■ THE EXERCISE
Output, character for character, the section of the data leakage code excerpt from "# Model WITHOUT" to "X_clean, y, cv=5, scoring='accuracy')".

■ PASSAGE PROVIDED
Category 2: Data Quality Traps
Mistake 6: Data Leakage
# mistake6_leakage.py — Features that cheat
import pandas as pd
import numpy as np
from sklearn.ensemble import RandomForestClassifier
from sklearn.model_selection import train_test_split, cross_val_score
np.random.seed(42)
# Simulate churn prediction
n = 2000
df = pd.DataFrame({
'tenure_months': np.random.geometric(0.03, n),
'monthly_charges': np.random.uniform(20, 100, n),
'support_tickets': np.random.poisson(2, n),
'usage_hours': np.random.exponential(20, n),
})
# Target: churn
df['churned'] = (np.random.random(n) < 0.3).astype(int)
# LEAKED FEATURE: "cancellation_reason" only exists for churned customers
df['has_cancellation_reason'] = df['churned'] # Perfect leakage!
# SUBTLE LEAK: "last_billing_date" — if null, account was cancelled
df['days_since_last_bill'] = np.where(
df['churned'] == 1,
np.random.randint(30, 90, n), # Churned: old last bill
np.random.randint(0, 30, n), # Active: recent last bill
)
# Model WITH leakage
features_leaked = ['tenure_months', 'monthly_charges', 'support_tickets',
'has_cancellation_reason', 'days_since_last_bill']
X = df[features_leaked]
y = df['churned']
clf_leaked = RandomForestClassifier(n_estimators=50, random_state=42)
scores_leaked = cross_val_score(clf_leaked, X, y, cv=5, scoring='accuracy')
print(f"With leakage: accuracy = {scores_leaked.mean():.3f} +/- {scores_leaked.std():.3f}")
# Model WITHOUT leakage
features_clean = ['tenure_months', 'monthly_charges', 'support_tickets', 'usage_hours']
X_clean = df[features_clean]
clf_clean = RandomForestClassifier(n_estimators=50, random_state=42)
scores_clean = cross_val_score(clf_clean, X_clean, y, cv=5, scoring='accuracy')
print(f"Without leakage: accuracy = {scores_clean.mean():.3f} +/- {scores_clean.std():.3f}")

Stored dataset items

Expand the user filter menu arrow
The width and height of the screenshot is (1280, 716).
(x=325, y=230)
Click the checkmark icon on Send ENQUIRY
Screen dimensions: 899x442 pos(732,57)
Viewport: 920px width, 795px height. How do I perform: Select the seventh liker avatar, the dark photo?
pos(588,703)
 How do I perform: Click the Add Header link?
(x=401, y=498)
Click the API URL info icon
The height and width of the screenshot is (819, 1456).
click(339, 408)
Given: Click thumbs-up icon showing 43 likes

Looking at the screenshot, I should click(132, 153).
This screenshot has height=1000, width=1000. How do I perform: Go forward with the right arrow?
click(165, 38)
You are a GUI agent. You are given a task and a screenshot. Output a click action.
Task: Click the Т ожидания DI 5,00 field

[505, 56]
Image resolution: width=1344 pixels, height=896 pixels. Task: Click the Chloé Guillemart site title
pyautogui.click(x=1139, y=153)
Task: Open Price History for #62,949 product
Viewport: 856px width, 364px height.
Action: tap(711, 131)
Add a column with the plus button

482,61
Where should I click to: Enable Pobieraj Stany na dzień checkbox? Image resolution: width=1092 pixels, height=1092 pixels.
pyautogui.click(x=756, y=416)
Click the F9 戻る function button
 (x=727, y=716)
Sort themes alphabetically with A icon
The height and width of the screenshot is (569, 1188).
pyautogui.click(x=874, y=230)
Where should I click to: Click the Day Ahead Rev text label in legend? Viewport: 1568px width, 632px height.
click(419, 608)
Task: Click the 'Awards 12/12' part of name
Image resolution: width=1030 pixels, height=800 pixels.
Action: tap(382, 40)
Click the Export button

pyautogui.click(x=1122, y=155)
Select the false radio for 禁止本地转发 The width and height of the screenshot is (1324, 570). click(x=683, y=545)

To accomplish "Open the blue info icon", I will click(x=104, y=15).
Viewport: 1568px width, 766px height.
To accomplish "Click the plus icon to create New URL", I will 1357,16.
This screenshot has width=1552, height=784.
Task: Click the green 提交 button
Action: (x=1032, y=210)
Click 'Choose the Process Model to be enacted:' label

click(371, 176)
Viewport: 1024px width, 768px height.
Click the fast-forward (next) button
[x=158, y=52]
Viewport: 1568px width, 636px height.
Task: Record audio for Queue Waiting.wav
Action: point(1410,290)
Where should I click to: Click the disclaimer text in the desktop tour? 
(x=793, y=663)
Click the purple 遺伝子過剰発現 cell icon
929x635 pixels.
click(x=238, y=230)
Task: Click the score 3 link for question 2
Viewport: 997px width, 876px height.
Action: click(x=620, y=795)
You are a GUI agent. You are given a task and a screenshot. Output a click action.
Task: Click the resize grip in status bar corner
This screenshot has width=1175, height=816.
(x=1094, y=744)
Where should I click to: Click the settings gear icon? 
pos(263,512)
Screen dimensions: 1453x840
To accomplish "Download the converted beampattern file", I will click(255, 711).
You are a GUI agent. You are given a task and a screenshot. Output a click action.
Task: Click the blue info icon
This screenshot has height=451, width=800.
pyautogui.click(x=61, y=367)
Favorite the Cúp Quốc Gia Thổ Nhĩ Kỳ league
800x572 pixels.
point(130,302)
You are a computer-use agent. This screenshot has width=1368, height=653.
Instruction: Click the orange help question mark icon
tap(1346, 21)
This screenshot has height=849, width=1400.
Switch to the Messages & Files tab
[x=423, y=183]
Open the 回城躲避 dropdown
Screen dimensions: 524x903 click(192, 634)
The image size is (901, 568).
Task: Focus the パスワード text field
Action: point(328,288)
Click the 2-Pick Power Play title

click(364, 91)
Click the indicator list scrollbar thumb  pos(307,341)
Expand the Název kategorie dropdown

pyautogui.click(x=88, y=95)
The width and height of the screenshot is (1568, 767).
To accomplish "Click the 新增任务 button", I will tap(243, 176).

■ OUTPUT OF THE EXERCISE
# Model WITHOUT leakage
features_clean = ['tenure_months', 'monthly_charges', 'support_tickets', 'usage_hours']
X_clean = df[features_clean]
clf_clean = RandomForestClassifier(n_estimators=50, random_state=42)
scores_clean = cross_val_score(clf_clean, X_clean, y, cv=5, scoring='accuracy')